Excellent roman mêlant plusieurs thématiques, qui m'a touchée tant par la trame-drame du récit que par l'écriture de l'auteure, d'une grande délicatesse poétique.

Un grand oui à cette histoire qui nous fait revivre de l'intérieur la tragédie du génocide rwandais et les cicatrices indélibiles qui marquent le coeur de ce peuple résilient malgré tout. Un grand oui à ces personnages aux vécus lourds et douloureux, qui nous racontent leur coeur souffrant avec beaucoup de justesse et de retenue. Les liens familiaux, les héritages psychologiques, culturels, intimes, sont mis en mots avec pudeur et vérité.

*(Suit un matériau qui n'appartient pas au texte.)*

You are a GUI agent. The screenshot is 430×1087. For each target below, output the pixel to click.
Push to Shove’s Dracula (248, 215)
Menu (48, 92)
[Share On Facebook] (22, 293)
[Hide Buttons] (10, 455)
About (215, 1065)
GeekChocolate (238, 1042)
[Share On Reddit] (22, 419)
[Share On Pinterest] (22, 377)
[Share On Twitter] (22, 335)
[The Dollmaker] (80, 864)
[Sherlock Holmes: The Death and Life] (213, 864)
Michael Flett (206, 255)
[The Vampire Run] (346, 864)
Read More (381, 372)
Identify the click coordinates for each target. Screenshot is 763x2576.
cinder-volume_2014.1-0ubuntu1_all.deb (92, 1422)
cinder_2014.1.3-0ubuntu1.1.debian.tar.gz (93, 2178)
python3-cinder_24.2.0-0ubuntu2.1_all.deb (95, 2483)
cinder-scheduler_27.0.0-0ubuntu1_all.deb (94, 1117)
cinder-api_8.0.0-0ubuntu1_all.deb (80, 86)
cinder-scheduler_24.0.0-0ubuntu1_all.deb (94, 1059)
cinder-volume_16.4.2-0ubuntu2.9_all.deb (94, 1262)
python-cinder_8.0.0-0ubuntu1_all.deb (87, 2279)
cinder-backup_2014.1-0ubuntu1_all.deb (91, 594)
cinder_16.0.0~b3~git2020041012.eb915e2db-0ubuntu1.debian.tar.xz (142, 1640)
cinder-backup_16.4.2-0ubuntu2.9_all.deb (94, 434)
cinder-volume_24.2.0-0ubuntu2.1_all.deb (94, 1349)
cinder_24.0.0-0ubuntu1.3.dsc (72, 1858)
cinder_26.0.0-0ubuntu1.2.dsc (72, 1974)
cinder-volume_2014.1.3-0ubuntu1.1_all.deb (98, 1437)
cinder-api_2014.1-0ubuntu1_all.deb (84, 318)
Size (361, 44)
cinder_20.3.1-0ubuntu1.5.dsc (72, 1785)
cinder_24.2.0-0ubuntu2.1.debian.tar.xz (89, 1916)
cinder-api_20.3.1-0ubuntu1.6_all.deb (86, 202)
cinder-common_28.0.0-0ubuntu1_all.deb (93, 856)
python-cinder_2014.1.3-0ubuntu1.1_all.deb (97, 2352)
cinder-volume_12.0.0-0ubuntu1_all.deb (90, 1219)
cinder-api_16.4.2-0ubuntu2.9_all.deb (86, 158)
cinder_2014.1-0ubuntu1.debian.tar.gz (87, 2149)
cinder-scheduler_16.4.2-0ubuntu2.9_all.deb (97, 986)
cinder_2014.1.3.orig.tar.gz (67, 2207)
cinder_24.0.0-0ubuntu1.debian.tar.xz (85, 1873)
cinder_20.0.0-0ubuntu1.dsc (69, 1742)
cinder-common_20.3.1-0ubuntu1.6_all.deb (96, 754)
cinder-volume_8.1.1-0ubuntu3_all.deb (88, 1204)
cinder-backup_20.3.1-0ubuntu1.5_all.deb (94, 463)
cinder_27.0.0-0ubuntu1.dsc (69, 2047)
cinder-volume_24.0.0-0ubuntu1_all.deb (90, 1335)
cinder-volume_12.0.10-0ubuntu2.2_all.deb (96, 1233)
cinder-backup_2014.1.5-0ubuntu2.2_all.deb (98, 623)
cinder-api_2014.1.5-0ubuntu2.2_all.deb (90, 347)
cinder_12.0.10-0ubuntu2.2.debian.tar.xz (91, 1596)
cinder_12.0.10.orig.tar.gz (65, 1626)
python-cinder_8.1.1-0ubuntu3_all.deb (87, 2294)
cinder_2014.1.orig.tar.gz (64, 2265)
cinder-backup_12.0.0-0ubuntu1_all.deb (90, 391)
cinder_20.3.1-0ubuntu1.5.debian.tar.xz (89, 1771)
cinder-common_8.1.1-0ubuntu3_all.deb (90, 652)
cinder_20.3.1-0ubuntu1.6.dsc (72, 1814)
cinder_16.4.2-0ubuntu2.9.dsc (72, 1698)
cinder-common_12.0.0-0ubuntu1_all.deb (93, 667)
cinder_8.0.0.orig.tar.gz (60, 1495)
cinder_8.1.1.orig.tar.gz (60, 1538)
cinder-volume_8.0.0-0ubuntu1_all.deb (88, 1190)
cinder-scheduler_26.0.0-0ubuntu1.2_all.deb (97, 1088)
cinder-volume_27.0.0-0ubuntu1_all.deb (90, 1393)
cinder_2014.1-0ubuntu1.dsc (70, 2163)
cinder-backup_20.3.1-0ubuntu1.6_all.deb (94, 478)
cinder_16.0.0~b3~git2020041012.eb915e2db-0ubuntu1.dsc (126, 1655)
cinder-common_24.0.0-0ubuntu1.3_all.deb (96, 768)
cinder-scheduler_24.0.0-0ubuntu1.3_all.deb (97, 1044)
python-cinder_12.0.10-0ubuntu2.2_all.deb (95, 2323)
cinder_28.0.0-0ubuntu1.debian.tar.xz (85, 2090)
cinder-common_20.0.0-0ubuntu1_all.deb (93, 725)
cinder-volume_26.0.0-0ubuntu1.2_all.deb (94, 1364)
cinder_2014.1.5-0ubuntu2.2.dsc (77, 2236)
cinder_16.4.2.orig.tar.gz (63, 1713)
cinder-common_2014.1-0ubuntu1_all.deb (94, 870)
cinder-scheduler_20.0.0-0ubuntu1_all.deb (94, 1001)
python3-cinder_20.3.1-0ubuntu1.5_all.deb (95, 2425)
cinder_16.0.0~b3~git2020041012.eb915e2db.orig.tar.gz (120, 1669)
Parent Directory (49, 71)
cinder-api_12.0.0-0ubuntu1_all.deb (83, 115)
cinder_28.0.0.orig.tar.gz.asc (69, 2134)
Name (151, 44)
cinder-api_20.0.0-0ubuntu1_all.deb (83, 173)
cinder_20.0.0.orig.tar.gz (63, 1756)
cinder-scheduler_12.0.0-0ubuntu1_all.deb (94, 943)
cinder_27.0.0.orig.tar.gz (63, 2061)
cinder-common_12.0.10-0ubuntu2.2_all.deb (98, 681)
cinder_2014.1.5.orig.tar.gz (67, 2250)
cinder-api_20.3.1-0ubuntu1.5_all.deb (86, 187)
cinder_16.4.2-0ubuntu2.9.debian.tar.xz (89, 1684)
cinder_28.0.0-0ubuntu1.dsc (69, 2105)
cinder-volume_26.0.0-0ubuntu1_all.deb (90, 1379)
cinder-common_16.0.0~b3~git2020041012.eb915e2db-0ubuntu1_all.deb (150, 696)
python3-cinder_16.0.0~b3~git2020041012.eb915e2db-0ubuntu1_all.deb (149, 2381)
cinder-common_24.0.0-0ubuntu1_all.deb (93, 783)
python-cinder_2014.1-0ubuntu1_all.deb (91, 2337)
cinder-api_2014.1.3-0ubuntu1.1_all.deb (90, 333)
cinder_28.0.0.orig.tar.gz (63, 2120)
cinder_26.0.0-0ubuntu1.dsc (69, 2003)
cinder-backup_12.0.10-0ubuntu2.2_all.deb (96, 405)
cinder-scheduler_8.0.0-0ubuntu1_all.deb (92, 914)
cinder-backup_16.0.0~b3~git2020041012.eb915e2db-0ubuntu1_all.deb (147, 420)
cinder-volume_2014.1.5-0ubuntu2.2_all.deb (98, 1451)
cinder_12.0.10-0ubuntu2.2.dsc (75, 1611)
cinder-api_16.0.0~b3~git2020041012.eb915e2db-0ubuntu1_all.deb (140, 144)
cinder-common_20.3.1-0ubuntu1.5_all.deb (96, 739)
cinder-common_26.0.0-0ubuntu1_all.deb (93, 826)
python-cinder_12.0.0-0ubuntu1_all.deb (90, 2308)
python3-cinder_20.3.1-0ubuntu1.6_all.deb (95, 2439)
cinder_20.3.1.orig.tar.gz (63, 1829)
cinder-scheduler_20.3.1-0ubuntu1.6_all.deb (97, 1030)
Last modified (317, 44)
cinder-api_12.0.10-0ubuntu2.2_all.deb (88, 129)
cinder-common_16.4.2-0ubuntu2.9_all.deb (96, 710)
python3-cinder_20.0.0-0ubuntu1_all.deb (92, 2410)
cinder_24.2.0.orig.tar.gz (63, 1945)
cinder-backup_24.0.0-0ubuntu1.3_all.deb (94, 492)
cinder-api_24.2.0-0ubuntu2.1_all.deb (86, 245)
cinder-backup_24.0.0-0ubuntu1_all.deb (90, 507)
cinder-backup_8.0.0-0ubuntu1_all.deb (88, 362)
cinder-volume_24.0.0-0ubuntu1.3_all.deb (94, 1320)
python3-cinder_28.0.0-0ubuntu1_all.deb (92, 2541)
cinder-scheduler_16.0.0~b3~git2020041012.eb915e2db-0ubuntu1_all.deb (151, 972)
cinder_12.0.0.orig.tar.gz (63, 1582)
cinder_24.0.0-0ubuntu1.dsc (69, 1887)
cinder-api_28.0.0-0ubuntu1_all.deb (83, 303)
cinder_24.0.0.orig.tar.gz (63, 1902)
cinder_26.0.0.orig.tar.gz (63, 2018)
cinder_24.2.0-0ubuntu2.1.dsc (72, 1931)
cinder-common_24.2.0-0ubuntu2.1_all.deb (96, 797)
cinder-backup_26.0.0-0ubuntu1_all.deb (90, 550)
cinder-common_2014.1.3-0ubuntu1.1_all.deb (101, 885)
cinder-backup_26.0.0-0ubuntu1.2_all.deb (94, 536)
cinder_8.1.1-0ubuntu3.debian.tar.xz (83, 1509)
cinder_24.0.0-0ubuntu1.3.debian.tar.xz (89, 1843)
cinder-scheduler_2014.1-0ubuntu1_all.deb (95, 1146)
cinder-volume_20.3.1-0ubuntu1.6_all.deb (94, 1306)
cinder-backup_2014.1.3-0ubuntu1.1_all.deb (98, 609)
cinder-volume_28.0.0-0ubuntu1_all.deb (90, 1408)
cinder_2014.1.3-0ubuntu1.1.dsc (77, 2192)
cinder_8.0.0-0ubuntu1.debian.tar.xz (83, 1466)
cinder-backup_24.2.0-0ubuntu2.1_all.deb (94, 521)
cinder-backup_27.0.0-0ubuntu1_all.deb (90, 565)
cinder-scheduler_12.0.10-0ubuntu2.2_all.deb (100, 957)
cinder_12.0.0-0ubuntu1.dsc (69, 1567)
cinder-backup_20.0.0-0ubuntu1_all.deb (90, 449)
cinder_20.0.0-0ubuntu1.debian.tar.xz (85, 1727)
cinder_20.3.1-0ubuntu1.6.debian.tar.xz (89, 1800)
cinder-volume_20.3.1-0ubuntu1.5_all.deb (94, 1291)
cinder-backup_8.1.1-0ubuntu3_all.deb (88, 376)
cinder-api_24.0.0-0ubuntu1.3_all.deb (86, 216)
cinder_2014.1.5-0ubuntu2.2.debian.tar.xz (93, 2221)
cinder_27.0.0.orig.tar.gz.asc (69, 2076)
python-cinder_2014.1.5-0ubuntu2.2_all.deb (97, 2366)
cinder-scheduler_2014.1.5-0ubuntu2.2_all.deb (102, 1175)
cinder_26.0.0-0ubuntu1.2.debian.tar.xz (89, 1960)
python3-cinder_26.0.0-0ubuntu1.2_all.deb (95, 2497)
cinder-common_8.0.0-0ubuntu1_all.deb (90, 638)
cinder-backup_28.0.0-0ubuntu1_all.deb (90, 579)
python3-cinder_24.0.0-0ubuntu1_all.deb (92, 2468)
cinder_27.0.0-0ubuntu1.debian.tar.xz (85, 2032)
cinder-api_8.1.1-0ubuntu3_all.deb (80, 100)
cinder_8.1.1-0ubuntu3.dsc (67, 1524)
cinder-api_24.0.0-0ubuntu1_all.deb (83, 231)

Ce roman est le métissage de multiples sujets qui s'entremêlent les uns les autres de manière harmonieuse, chacun soutenant l'autre. J'ai l'image d'une belle tresse africaine, dense, épaisse, bien serrée, ornée de quelques perles colorées : une mêche de relations intergénérationnelles (relations mère-fille, mère-fils, grand-mère-petit-fils...), une mêche d'Histoire (le Génocide), une d'exil (en France, afin d'échapper à une mort probable), une énorme mêche de psychologie (culpabilité, remords, regrets, solitude,résilience, pardon,...), une plus culturelle (us et coutumes rwandais), le racisme (le sentiment d'exclusion ressenti par les métis, ni blancs ni noirs, se sentant exclus des deux communautés...), le retour aux origines, ...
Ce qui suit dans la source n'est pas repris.